Online multi-agent reinforcement learning (MARL) under sparse rewards—where agents receive scalar feedback only upon episode termination—suffers from insufficient intermediate supervision for policy learning. Method: We propose the first unified framework integrating inverse preference learning with value decomposition. Our approach (1) constructs an implicit multi-agent reward model grounded in pairwise preferences, generating both global and local advantage signals; (2) designs a preference-guided value decomposition network that decouples centralized critic training from decentralized actor optimization; and (3) leverages large language models to synthesize high-quality preference labels, enhancing reward modeling robustness. Results: The method achieves significant improvements over state-of-the-art baselines on MAMuJoCo and SMACv2 benchmarks, demonstrating strong effectiveness and generalization in realistic online MARL settings with sparse rewards.

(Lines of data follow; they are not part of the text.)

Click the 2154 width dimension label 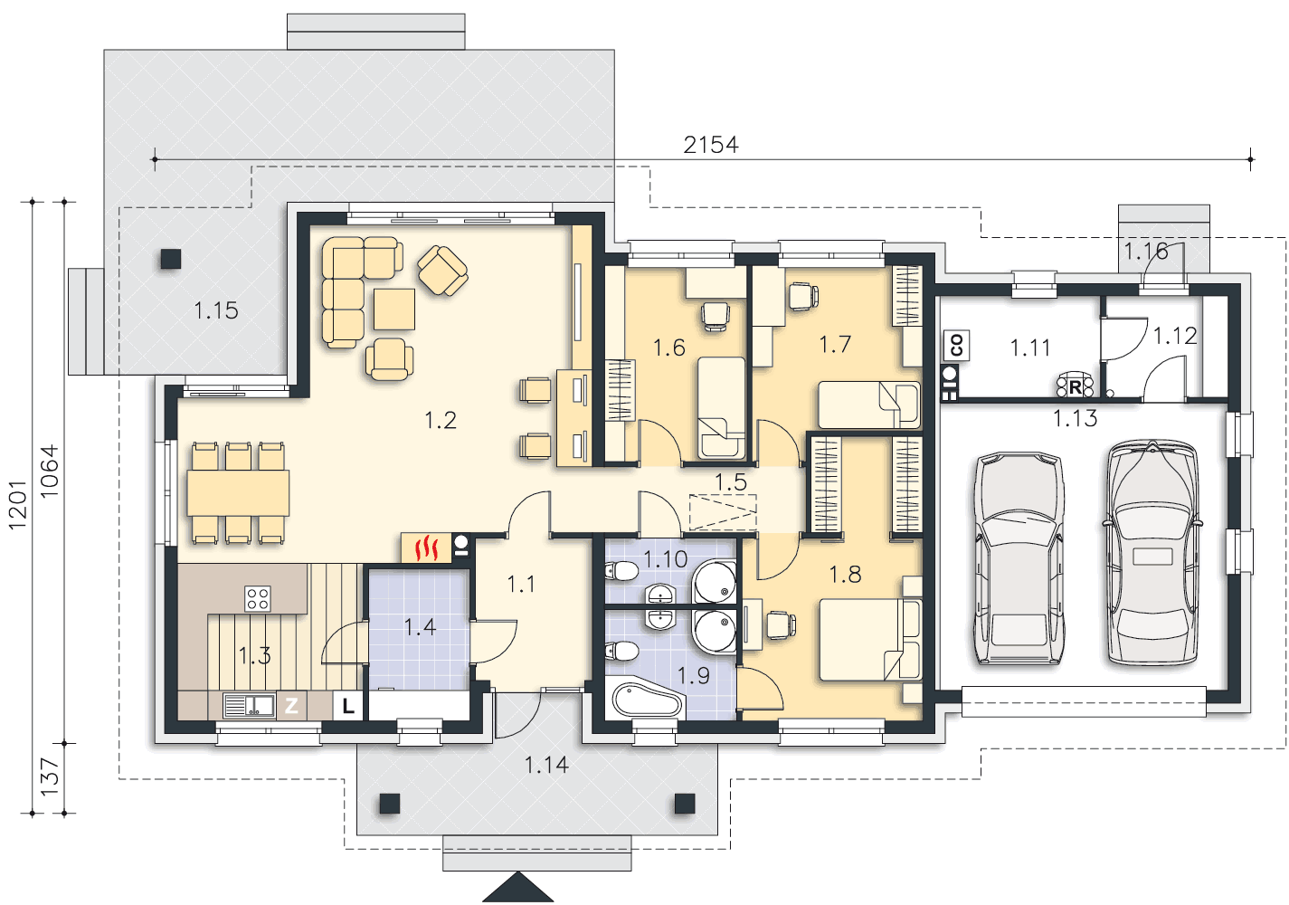point(711,145)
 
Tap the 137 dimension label point(50,776)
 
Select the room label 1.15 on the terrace point(216,311)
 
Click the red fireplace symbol point(426,548)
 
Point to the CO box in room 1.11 point(956,346)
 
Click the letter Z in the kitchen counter point(291,705)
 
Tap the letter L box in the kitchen point(347,705)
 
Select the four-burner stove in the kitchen point(257,598)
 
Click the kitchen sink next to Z point(249,705)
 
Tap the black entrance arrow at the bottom point(518,887)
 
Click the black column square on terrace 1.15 point(171,259)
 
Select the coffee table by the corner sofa point(394,310)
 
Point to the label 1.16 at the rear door point(1146,251)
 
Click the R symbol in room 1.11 point(1075,386)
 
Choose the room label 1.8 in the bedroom point(845,575)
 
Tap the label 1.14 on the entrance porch point(546,765)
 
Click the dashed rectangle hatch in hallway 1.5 point(723,512)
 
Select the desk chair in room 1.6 point(716,317)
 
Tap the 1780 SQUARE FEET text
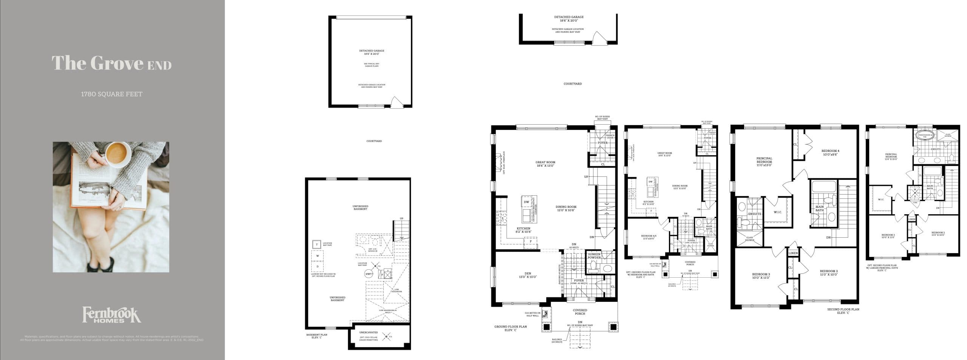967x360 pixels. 111,94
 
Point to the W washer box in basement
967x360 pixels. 318,256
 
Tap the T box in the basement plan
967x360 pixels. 317,245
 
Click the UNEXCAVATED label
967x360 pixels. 368,332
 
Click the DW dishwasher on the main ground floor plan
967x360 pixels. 526,202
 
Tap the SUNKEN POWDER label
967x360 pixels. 594,256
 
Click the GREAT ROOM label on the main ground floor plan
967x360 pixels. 545,164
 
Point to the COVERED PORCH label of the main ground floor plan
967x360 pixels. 580,312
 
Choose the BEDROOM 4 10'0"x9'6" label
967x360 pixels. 830,153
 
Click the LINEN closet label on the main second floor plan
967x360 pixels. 793,253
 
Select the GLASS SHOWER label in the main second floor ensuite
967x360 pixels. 750,239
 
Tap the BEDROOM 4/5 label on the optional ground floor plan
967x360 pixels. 649,237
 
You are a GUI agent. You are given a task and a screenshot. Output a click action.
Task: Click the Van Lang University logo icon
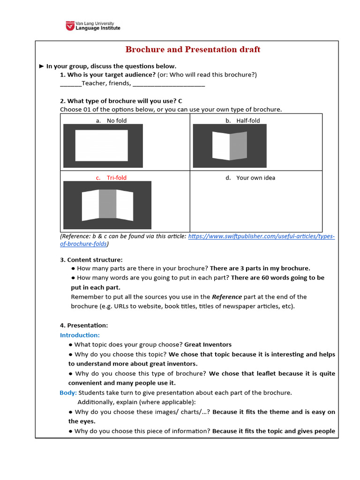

We study the problem of online multi-agent reinforcement learning (MARL) in environments with sparse rewards, where reward feedback is not provided at each interaction but only revealed at the end of a trajectory. This setting, though realistic, presents a fundamental challenge: the lack of intermediate rewards hinders standard MARL algorithms from effectively guiding policy learning. To address this issue, we propose a novel framework that integrates online inverse preference learning with multi-agent on-policy optimization into a unified architecture. At its core, our approach introduces an implicit multi-agent reward learning model, built upon a preference-based value-decomposition network, which produces both global and local reward signals. These signals are further used to construct dual advantage streams, enabling differentiated learning targets for the centralized critic and decentralized actors. In addition, we demonstrate how large language models (LLMs) can be leveraged to provide preference labels that enhance the quality of the learned reward model. Empirical evaluations on state-of-the-art benchmarks, including MAMuJoCo and SMACv2, show that our method achieves superior performance compared to existing baselines, highlighting its effectiveness in addressing sparse-reward challenges in online MARL.